As the cruise season kicks off with the arrival of Norwegian Cruise’s Norwegian Bliss in Juneau, Alaska, about 40 advocates rallied April 25 on the steps at the Alaska State Capitol Building asking for clean cruise ships and a reinstatement of the Ocean Rangers program.
Holding banners saying “Clean Up Cruising,” and “Communities Against Cruise Pollution” advocates underlined the concerns and criticisms they have of the cruise industry. Advocates say that they have increasing concerns about the environmental impacts of cruise ship discharges – impacting the air and water quality in the communities where they dock.
They also voiced support for the Ocean Rangers program, which places independent observers on cruise ships to ensure they are complying with all rules and regulations.
Norwegian Cruise Lines currently uses the dirtiest option on the market to fuel their ships – heavy fuel oil, a tar-like substance containing asthma and cancer-causing air pollutants. The majority of Norwegian’s 17 cruise ships use scrubber smokestacks, which convert air pollution to toxic wastewater that is dumped directly into the ocean.
Norwegian Cruise Lines is the third largest cruise company in the world, behind Carnival Corporation and Royal Caribbean Group.
The Ocean Rangers program was passed by Alaskan voters in 2006 and became law that same year. Alaska is the first and only state to require U.S. Coast Guard licensed marine engineers or other highly qualified personnel on board vessels to monitor state environmental and marine discharge requirements.
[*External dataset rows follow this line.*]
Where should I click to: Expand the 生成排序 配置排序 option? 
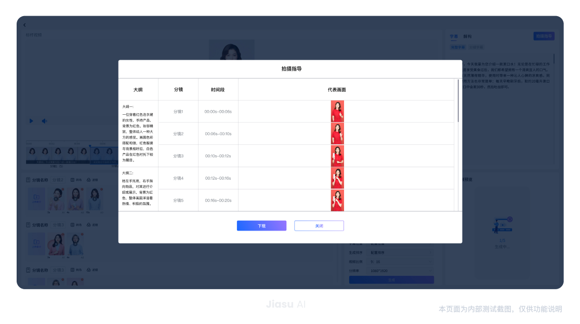(399, 253)
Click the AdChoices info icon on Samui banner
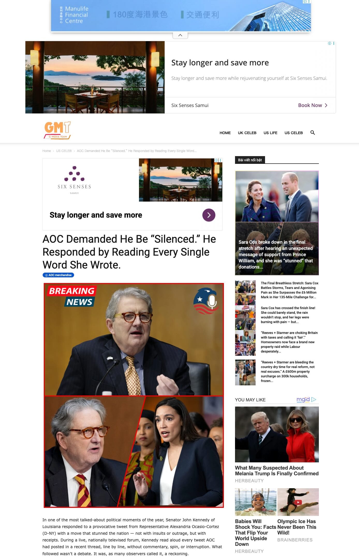The width and height of the screenshot is (359, 558). [x=329, y=43]
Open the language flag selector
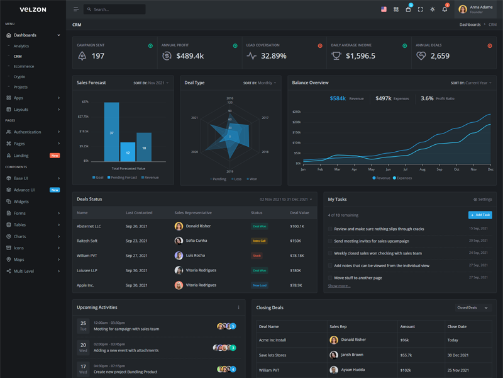The height and width of the screenshot is (378, 503). (x=384, y=9)
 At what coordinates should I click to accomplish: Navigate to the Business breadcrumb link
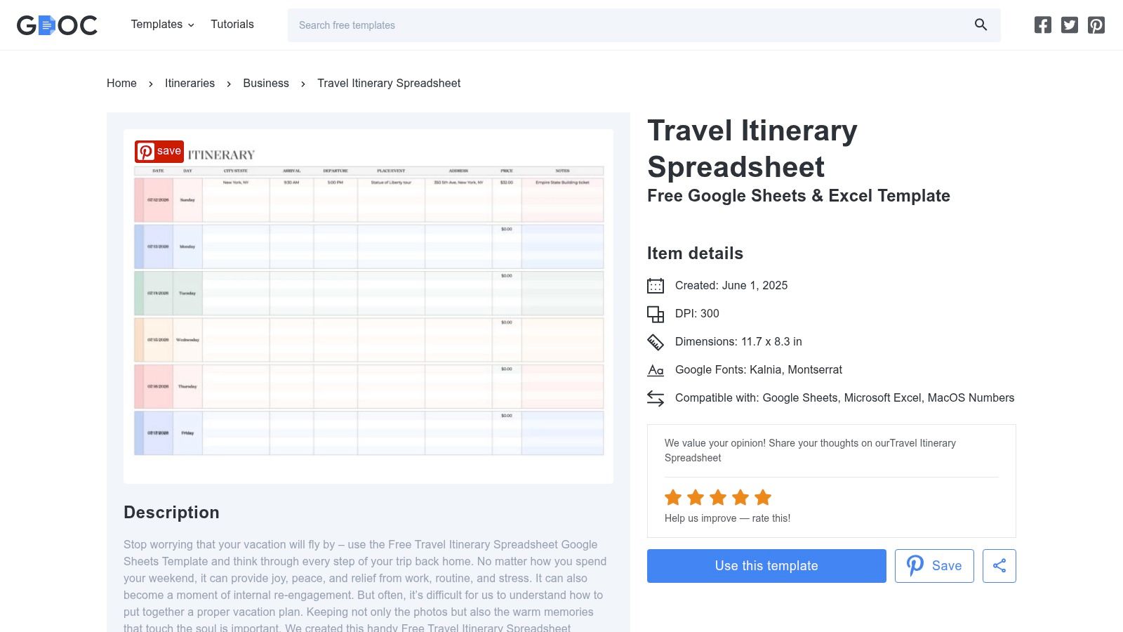pos(265,83)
This program was 100% funded through a small tax added to cruise passengers’ tickets, and required no state or federal funding. However, Governor Mike Dunleavy stripped the funding in 2019.
“In spite of their claims to be using cleaner technology, total cruise ship emissions go up year after year. The industry should commit to rapidly reducing their total climate pollution to meet or exceed Paris Agreement targets. Otherwise they are fueling climate chaos,” said Mike Tobin from 350 Juneau.
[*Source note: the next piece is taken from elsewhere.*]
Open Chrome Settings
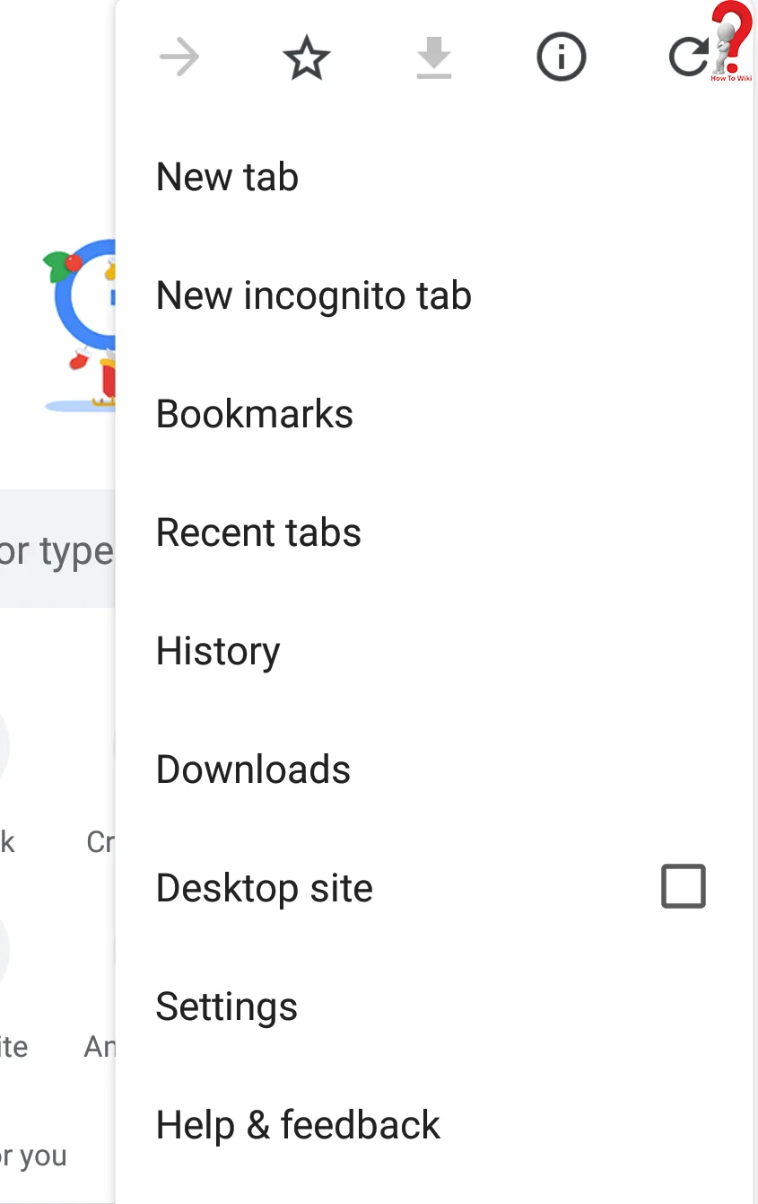758x1204 pixels. [226, 1006]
“The Ocean Ranger program is funded by passenger fees at no cost to the public. Eliminating a program that doesn’t use public taxes to preserve and protect Alaska’s marine waters reflects a callous disregard for the public interest,” said Joe Geldhof, attorney and Juneau resident.
“Commercial, subsistence and sport fisheries are a big deal in Alaska. Clean water is essential for sustainable fisheries. The Ocean Ranger program originated among Native Alaskan women in places like Yakutat and Angoon. The Ocean Ranger program monitors large passenger vessels that have more passengers and crew than most cities and villages in Alaska, and is an effective way of protecting Alaska’s marine waters.”